IBM provides investment options in four different tier groups. Tier 1 is a broad fund category that includes target and risk-based funds for participants who don't want to get too involved in the selection process. Tier 2 is custom funds representing US equities, non-US equities, bond funds, real estate investment trusts and other broad asset classes. Seven funds are available in this category. Tier 3 is standard choice, which has a narrower focus of large cap, mid cap and small cap funds, growth and value funds, and IBM company stock. There are 11 funds in this category. Tier 1, 2, and 3 are IBM's core options, says Adams. 'None of these are mutual funds but rather commingled trusts or separate accounts. Most of these funds are passively managed index funds.' Given IBM's size, Adams notes the company is able to get extremely low expense ratios. Tier 4 is a mutual fund category that gives participants access to actively managed funds from brand name companies. 'This lets employees go into sub sectors like foreign funds or convertible bonds,' Adams says. 'We have 165 funds within that category.'
How to Choose the Best Options For Your Company's 401(k) Plan: Employee Education and Financial Advisory
A little education can go a long way in helping employees better manage their 401(k) accounts. It is always good to get advisors to come in and provide financial education for your employees, says Johnson; they can be affiliated with your plan provider or an outside firm. Doing so could increase employee contributions as well as protect the plan sponsor from litigation, Johnson adds. 'When it comes time for them to retire, if the market is down employees are going to look for someone to blame; they aren't going to want to take personal responsibility for managing their portfolios. So, the best way to limit your liability is to provide employees access to third-party advice and to hold seminars that explain the various investment options in your company's 401(k) plan.'
In addition, consider features proven to add value like financial engines that automatically rebalance a portfolio's asset allocation to help reduce risk. For instance, as an employee gets closer to retirement age, risk is reduced by selling off equities and buying more fixed income investments within the account. Some investments have built-in rebalancing such as target-based funds.

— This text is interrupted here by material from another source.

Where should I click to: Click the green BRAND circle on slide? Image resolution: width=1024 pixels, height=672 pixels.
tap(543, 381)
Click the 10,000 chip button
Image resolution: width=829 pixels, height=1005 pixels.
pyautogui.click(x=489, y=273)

IBM provides access to financial engines that run retirement checkups. Using web seminars and modeling tools employees can estimate what retirement livelihood they are looking for and receive advice on how they should invest their retirement funds. IBM also offers money coaches through its MoneySmart program, allowing for unlimited one-on-one sessions between plan participants and independent non-commissioned financial advisors.
Employees can seek advice on just about any aspect of their financial lives and assets outside of their IBM 401(k) accounts. 'These counselors are very familiar with our plan and can address various financial situations, whether that is planning for retirement, saving for a child's college education, or dealing with caring for an elderly parent,' says Adams.